Op wants to do mass renaming, e.g., generate a list of names, and then rename many of them across a big source code base.
A refactoring tool that was good at this is a choice, if he can find one.
A strange but perhaps effective alternative: a C++ code source code obfuscation tool.
Our company offers one of these that does the following (yes, this will seem wrong for the task!):
- strips comments
- damages formatting
- replaces identifiers consistently with scrambled names (seed of the answer!)
- builds a identifier map (list of "identifier -> scrambled_identifier" names) as a result
for all identifiers.
This process is applied to files without preprocessing.
So, in effect, it is a mass renaming tool. And renaming to bad names is its purpose, but
it can be abused to rename to good names.
In fact, what it accepts as an input
is an identifier map (possibly empty, certainly on the first run, usually taken
from successive obfuscation runs), and it renames identifiers it finds in that map
according to the map, and identifiers it doesn't find with new scrambled names.
If you give it a full map, you have full control over the names it renames-to.
So, to use it for mass renaming, the following process should work:
- Run the obfuscator, Get the identifier map. Throw the result
source text away.
- Revise the identifier map to be "identifier -> identifier". This is a 30 second task with a decent editor like Emacs. If one uses this revised map unchanged, the obfuscator renames every symbol to itself, e.g., nothing gets renamed. Replacing "identifier -> foo" with just "identifier" is treated as "identifier -> identifier" by the tool.

→ ACTIONS TO TAKE:
A) In the obfuscator-based renaming answer, what does the tool do with identifiers it doesn't find in the identifier map?
B) Reproduce the stretch of the obfuscator-based renaming answer from "Our company offers" through "of the answer!)".
C) Write the next part of the obfuscator-based renaming answer, picking up after its final sentence.

→ ENTRIES SUPPLIED:
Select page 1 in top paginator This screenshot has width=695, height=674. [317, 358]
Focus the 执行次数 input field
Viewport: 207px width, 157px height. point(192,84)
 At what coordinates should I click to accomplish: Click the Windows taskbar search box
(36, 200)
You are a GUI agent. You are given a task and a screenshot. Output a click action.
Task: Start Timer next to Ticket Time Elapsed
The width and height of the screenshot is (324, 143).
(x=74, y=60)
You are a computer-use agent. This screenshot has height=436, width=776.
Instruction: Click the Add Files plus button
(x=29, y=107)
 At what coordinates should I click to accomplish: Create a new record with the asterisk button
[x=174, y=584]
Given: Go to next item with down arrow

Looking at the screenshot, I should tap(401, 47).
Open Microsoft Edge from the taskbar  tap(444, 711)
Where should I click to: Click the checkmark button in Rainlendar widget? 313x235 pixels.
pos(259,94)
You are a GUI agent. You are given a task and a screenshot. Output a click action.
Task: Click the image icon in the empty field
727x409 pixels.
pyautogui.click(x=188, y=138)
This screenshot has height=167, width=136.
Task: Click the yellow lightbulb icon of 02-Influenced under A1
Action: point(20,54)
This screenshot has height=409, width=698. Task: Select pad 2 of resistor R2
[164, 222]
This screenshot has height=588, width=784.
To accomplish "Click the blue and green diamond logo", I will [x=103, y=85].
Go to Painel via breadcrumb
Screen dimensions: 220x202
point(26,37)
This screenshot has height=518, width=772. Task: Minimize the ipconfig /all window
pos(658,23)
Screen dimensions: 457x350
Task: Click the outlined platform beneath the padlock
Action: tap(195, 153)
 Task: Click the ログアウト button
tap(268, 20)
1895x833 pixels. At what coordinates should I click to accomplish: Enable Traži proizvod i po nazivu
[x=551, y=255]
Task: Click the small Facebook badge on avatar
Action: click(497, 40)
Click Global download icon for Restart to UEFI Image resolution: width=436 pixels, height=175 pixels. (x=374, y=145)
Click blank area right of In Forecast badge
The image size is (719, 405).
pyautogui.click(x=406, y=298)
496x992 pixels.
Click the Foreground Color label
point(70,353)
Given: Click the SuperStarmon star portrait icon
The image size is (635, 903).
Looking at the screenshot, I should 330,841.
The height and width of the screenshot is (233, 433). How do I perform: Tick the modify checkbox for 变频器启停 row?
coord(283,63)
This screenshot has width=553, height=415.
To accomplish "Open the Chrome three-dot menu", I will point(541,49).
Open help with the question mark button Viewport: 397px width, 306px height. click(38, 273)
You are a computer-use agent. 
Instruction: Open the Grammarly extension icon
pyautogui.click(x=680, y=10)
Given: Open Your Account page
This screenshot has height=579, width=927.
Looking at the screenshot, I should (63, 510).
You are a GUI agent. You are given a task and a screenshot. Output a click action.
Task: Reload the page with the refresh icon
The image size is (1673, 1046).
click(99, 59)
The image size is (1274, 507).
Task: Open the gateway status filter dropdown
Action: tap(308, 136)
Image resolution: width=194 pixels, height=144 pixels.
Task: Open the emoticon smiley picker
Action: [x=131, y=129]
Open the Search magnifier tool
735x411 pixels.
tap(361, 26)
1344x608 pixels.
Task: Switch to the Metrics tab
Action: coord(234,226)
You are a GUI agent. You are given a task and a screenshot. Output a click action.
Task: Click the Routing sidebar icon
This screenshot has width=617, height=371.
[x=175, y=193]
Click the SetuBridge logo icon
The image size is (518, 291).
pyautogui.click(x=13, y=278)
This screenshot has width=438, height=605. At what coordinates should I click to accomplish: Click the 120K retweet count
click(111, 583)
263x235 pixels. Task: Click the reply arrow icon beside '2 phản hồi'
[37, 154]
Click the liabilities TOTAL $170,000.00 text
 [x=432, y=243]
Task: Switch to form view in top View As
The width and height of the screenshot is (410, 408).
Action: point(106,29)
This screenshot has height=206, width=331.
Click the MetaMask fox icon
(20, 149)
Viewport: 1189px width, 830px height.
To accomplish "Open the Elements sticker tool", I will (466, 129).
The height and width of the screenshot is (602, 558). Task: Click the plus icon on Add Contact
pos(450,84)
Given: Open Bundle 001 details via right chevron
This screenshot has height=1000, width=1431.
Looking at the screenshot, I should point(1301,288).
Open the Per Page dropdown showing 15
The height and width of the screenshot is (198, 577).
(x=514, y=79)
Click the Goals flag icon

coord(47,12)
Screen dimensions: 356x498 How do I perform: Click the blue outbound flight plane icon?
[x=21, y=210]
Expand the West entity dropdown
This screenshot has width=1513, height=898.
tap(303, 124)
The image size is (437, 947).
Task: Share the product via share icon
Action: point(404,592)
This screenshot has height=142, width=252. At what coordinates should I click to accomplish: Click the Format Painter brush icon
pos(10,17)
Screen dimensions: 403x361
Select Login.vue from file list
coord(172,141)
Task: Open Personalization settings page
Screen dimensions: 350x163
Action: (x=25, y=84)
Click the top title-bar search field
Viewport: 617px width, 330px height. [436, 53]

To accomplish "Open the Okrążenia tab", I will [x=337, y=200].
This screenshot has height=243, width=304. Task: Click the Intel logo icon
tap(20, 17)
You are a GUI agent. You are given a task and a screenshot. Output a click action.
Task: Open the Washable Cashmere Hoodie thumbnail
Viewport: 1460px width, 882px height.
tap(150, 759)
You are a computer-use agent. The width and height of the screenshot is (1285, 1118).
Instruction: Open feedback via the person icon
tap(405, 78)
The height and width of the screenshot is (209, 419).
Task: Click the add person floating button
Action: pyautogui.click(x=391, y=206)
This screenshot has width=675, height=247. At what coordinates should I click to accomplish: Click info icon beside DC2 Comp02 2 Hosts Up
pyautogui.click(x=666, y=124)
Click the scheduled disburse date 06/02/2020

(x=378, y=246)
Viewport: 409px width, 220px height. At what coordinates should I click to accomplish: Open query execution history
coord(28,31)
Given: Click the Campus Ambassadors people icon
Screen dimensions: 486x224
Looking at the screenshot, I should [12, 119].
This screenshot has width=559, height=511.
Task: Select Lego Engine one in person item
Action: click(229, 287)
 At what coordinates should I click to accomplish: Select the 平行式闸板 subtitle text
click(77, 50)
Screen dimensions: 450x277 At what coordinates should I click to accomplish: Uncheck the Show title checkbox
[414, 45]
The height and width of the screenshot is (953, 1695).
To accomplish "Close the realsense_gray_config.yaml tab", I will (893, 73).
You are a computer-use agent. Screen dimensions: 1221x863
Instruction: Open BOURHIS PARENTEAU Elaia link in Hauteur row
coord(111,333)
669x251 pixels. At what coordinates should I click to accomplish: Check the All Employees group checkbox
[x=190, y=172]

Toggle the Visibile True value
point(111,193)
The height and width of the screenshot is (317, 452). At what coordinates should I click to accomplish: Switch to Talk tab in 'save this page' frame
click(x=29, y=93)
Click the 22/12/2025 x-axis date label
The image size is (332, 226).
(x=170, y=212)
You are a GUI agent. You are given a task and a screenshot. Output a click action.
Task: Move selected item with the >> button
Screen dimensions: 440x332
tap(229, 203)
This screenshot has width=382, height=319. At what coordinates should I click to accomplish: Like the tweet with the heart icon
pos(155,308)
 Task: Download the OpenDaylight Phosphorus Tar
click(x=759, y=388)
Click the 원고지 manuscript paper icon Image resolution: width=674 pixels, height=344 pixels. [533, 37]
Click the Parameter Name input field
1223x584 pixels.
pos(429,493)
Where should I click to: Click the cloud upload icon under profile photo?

→ OUTPUTS BY TASK:
A) It renames them with new scrambled names.

B)
Our company offers one of these that does the following (yes, this will seem wrong for the task!):
- strips comments
- damages formatting
- replaces identifiers consistently with scrambled names (seed of the answer!)

C)
- (Sort then) review the identifier list. Choose new names for some of the identifiers. Revise the list accordingly: "bad_identifier_1 -> better_identifier_1"
- Re-run the obfuscator, using the revised map. Your bad_identifiers will get replaced.
Oops, what about comments and formatting :-?
Well, there's a command line switch that in essence says "don't throw the comments away".
As far as formatting is concerned, the obfuscator remarkably includes a source code formatter.
Just run it a second time as a formatter. Voila, renamed-code with pretty format.
Caveats:
- the formatter cannot handle some badly-placed preprocessor conditionals; most C++ code doesn't have this, and what there is of it can be usually changed with a one line edit.
- the obfuscator does not distinguish scopes. Given I -> J, it will rename all I instances to J.
- the obfuscator won't detect stupid renamings. If you rename I -> J, and rename K -> J, if that renaming damages your program the obfuscator won't tell you. (That renaming may work; depends on your code and where I and K are used). This is easily avoided: don't produce a map with the same renamed-to name anywhere. THis means you should not rename identifiers which appear in system include files; you can rename identifiers that appear in your applications include files.
If there was enough interest, minor changes on our part could preserve formatting and comments directly.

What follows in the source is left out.